Eva doesn’t mind, really. She likes the company, and the kids (God, she calls them kids, they’re not that much younger than she is) are energetic; it’s hard to be actively maudlin when refereeing a shouting match. Nico especially is nosy and almost impossible to brush off or offend. On every visit, she wheedles a few more secrets out of Eva’s recipe books. Lately, Eva has been amusing herself by giving her tidbits and letting Nico reverse-engineer either the process or the product. Usually, she gets it right. Occasionally, she comes up with something better.

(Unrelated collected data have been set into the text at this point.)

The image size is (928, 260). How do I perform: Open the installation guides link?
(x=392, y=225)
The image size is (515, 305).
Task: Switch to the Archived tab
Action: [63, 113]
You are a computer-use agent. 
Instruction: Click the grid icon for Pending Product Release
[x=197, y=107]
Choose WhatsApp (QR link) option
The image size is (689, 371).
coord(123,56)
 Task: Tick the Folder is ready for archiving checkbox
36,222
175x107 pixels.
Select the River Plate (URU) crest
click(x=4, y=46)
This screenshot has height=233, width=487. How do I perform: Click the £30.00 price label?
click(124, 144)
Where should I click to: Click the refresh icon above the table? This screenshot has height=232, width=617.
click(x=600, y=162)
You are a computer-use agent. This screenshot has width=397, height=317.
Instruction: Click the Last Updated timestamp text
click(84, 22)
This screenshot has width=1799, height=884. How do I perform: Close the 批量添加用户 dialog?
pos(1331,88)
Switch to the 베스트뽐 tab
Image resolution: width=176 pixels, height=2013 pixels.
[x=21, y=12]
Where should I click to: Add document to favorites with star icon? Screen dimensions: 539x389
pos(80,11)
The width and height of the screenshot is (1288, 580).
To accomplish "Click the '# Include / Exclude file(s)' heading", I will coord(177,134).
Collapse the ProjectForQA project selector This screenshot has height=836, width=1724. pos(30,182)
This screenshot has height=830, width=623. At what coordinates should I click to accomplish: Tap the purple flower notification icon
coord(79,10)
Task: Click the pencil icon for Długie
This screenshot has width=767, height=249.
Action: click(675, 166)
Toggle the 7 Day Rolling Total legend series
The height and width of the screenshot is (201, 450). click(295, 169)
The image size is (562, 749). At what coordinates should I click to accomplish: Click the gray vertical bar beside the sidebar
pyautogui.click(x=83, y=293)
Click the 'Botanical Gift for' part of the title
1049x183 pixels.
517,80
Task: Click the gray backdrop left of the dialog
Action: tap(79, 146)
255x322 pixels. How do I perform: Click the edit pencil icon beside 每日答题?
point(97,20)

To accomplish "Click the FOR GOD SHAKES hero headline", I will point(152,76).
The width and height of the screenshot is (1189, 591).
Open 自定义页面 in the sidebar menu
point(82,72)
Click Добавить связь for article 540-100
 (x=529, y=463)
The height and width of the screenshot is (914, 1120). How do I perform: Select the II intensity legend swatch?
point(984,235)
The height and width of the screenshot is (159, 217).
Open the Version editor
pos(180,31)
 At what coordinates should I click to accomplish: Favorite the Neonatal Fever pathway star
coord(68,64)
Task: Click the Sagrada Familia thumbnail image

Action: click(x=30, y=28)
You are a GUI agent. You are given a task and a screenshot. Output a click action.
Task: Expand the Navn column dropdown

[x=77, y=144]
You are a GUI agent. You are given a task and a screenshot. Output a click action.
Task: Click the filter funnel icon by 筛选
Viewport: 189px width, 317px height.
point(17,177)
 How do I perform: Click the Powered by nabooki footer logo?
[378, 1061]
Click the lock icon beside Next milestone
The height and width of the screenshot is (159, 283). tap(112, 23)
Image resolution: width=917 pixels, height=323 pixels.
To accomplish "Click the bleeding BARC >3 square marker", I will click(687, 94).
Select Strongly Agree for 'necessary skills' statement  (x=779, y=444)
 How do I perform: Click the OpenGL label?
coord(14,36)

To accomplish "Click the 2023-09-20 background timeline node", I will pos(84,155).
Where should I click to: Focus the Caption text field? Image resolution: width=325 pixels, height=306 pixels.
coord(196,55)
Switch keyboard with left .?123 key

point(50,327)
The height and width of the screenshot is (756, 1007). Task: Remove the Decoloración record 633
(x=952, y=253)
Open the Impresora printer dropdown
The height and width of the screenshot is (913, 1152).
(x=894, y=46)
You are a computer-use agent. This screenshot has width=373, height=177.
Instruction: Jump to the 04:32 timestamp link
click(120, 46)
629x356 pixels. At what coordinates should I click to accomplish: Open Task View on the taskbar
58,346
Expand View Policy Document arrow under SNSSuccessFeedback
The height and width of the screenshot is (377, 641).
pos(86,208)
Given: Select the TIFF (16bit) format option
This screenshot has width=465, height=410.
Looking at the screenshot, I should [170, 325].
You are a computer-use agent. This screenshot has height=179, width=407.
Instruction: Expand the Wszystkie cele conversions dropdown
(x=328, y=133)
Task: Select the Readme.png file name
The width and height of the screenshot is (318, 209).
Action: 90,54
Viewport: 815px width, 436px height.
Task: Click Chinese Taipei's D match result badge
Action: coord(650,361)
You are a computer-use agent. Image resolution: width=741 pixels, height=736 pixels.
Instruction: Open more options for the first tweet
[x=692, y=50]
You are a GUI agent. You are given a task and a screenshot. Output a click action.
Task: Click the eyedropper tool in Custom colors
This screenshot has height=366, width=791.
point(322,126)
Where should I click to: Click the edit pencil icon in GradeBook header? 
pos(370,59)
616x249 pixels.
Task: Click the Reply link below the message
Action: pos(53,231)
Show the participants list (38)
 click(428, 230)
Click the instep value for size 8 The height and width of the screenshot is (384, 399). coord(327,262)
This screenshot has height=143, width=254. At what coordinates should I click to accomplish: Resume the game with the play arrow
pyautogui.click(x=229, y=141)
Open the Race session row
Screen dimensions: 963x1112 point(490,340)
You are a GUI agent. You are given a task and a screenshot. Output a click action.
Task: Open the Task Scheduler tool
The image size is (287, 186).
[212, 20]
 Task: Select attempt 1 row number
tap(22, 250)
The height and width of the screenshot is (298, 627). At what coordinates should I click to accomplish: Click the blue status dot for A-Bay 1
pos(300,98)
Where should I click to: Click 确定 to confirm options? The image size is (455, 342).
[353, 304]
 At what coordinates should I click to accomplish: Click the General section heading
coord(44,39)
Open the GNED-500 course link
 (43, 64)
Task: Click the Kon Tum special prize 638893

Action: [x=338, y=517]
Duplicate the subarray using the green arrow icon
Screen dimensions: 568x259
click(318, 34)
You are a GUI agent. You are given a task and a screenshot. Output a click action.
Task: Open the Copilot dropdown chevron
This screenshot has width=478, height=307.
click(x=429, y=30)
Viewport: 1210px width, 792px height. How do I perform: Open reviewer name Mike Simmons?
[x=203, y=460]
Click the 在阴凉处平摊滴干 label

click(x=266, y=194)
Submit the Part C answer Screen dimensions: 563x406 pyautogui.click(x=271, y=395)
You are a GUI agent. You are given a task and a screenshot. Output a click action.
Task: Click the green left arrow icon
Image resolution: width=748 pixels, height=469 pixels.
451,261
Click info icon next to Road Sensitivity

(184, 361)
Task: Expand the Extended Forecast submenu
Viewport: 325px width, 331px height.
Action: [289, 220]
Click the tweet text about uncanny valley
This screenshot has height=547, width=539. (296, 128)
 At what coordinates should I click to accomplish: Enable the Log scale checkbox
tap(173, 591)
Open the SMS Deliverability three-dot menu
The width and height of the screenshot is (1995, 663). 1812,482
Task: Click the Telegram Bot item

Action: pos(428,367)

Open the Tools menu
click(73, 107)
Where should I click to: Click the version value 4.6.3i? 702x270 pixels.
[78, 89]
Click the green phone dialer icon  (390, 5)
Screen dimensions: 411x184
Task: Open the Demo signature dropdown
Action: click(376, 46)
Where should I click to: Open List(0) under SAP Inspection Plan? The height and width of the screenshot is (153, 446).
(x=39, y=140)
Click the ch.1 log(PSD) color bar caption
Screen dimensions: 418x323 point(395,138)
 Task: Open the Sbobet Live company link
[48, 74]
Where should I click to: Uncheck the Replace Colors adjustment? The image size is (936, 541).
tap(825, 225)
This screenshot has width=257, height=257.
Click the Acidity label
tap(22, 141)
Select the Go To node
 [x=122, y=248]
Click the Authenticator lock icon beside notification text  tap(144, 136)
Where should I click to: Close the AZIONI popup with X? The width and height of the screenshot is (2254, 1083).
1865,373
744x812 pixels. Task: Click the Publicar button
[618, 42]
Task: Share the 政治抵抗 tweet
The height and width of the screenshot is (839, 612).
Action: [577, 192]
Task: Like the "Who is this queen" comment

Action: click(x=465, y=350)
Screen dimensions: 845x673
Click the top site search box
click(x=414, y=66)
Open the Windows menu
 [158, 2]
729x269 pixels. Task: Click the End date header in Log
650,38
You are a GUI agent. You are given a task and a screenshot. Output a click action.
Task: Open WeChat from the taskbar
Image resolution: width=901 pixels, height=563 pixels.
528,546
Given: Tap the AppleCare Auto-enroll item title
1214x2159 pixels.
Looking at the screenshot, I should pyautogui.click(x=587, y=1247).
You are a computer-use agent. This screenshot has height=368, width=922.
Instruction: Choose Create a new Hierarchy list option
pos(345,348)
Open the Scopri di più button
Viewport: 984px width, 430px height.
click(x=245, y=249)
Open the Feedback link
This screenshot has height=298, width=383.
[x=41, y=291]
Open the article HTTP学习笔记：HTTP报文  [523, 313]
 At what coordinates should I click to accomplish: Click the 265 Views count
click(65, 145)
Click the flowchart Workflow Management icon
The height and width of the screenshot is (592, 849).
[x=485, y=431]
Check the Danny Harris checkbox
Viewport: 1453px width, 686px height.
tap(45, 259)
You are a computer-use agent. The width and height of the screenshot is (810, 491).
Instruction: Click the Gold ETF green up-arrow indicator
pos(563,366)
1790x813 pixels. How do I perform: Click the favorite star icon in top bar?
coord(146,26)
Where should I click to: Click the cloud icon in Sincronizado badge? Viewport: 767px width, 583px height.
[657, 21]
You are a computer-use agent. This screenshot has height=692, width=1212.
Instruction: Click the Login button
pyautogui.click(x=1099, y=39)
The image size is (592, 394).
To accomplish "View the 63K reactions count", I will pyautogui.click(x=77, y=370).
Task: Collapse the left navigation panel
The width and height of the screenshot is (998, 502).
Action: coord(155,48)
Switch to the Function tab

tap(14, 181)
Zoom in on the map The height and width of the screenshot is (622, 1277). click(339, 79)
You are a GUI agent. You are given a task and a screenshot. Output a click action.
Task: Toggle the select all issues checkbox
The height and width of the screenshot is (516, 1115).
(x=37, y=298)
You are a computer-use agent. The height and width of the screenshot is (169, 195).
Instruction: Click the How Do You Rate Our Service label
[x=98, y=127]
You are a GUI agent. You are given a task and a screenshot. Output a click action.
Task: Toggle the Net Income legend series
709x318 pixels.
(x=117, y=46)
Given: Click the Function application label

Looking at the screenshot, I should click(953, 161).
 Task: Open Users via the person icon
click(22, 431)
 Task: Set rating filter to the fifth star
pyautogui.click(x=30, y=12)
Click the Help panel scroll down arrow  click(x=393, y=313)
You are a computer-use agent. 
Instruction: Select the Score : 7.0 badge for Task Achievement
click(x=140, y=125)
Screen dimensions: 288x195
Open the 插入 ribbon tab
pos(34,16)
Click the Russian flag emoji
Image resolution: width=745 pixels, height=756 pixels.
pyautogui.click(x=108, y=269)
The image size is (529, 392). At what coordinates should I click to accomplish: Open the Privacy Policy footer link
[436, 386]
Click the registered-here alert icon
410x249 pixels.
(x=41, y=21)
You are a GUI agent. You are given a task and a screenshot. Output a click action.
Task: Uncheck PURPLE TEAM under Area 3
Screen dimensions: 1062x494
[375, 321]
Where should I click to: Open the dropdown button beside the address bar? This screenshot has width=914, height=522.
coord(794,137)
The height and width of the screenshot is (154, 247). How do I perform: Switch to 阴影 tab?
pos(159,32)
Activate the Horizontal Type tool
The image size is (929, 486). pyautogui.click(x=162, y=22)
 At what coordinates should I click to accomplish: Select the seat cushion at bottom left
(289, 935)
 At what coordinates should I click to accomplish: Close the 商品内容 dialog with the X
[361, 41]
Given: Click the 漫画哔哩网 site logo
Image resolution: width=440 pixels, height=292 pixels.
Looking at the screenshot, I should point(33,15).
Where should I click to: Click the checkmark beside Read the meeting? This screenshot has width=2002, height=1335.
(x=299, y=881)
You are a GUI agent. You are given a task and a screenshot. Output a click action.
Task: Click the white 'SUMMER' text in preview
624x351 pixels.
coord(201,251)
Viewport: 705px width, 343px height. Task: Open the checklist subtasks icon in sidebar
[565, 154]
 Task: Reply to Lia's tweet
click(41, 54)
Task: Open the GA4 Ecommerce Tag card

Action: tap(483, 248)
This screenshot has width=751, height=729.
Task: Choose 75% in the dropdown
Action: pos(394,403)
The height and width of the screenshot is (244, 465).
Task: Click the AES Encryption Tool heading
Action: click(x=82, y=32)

Tonight, though, Eva feels even harder to cheer than normal. Nico is put off by a wad of cash to get takeout -- Sparda laid the bounty of the world at her feet, but Nero and Nico are giving her a world tour laden with grease -- leaving Eva and Nero alone for half an hour. Nero has unchecked notebook privileges, as long as he’s careful with them, and he flicks through the entries thoughtfully.
“How did you learn all this stuff in the first place?”
“It depends which stuff we’re talking about.” Eva leans over his shoulder, pointing to the pages. “Sparda gave me a lot of them; things he’d picked up over the years, I don’t even know where from. But this one -- here -- that was from a hunter I partnered up with a lot in the early days. These tisanes were from my aunt. I used to say she should have been born a mediaeval herb-woman, except they’d have hung her for a witch.”
But Nero has stopped looking at the pages. He’s looking at her instead; thoughtful, in a way that is so Vergil it makes her heart skip a beat.
“What were they like, your family?”
“My family...” How long has it been since family wasn’t Sparda and the boys? How much longer since it meant the house she grew up in, and the people who populated it? “Oh, they -- they’re long gone. Better not to dwell. I have the boys,” Except she doesn’t. “And you, of course.”
Nero isn’t diverted, not for a moment, and the tilt of his eyebrows is pure Vergil. But he lets it go for now.
They taper off into silence. It lasts for a few minutes, Eva turning over possibilities in her mind. The words, when they come, are nevertheless a surprise; something she hadn’t meant to let loose.
“My father was a twin,” she says abruptly. “He and my uncle were thick as thieves. I always used to hope I’d have twins -- they say it skips a generation, so I thought it was likely I would -- and then they’d both always have a friend.”
She lets out a hollow little laugh. A friend. What a fucking fairytale.
Where did she go so wrong? Yes, the boys had always had their spats, but Eva had chalked that up to a mixture of their demonic blood and the marked differences in their personalities, watchful but not truly worried. She tried to encourage them to get along, to talk out their problems, but had also comforted herself that it was something they would grow out of as they got older and developed a bit more emotional maturity. Siblings fought; it was perfectly normal. Even she and Elijah--
Eva squeezes her eyes closed. She can’t think about Elijah right now.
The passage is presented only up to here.